Yara Zgheib's poetic and poignant debut novel is a haunting, intimate journey of a young woman's struggle to reclaim her life. Every bite causes anxiety. Every flavor induces guilt. And every step Anna takes toward recovery will require strength, endurance, and the support of the girls at 17 Swann Street.

This was an intense look at the lives of those with eating disorders. Although I do not personally know of anyone who has ever had this disease, I thought this book was a heartbreaking account of what these sufferers go through. The characters were very real to me, and I wanted to reach into the book and help them. The statistic toward the end of the book says it all:

Only 33% of women with anorexia nervosa maintain full recovery after nine months. Of those, approximately one third will relapse after the nine month mark!

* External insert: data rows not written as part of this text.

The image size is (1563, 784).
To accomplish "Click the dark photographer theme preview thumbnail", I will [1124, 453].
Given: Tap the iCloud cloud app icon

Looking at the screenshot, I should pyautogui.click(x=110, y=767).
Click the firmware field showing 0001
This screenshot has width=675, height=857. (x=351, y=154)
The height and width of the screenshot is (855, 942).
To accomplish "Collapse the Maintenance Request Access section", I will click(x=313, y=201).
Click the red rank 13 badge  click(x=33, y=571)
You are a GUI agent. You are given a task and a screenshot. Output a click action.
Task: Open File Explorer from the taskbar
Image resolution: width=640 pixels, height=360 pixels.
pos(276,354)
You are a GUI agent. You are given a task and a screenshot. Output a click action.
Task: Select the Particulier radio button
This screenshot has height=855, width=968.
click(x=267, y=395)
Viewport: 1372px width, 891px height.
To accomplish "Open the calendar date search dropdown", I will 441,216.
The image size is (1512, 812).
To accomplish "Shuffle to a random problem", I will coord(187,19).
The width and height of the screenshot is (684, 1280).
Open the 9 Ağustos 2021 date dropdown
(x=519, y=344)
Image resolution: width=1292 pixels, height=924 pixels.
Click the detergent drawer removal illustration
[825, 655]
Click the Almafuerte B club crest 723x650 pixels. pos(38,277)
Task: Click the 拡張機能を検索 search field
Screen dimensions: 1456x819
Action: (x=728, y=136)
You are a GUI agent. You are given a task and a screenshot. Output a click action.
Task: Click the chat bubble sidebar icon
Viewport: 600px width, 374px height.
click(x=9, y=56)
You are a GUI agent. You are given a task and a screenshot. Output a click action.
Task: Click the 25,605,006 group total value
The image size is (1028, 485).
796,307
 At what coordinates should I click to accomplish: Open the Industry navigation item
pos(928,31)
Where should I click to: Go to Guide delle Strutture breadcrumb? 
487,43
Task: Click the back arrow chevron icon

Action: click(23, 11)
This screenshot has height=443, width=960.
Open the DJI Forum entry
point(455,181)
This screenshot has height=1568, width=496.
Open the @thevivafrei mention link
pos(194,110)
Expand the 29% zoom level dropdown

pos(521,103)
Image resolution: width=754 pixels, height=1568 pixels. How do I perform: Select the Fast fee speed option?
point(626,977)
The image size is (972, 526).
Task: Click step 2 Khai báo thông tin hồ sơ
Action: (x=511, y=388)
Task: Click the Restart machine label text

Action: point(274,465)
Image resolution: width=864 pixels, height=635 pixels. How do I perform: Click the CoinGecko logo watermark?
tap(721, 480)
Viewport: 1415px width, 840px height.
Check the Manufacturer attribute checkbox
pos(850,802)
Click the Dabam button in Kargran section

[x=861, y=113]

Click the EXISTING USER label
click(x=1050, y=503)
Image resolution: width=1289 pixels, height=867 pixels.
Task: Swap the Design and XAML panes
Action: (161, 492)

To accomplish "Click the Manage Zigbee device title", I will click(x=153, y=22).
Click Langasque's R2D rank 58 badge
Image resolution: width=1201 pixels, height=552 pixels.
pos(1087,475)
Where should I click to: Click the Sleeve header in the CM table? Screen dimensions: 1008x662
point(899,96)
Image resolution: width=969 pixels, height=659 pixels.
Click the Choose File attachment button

That is just staggering to me! I found myself on the verge of tears several times during my reading as I ached for Anna and the girls at the treatment house. The descriptions of what was going through her mind just while trying to get through a container of yogurt were crushing! The interactions between Anna and her ever patient and loving husband Matthias were heartbreaking at times, yet you knew that his love and strength were what she needed to break through. This is not a book for the faint of heart,and especially if eating disorders are a trigger for you. However, if you want to know more about this devastating disease, I would highly recommend.

This book will stay with me a long time, and I will think about the characters (as though they were real), and worry about their futures!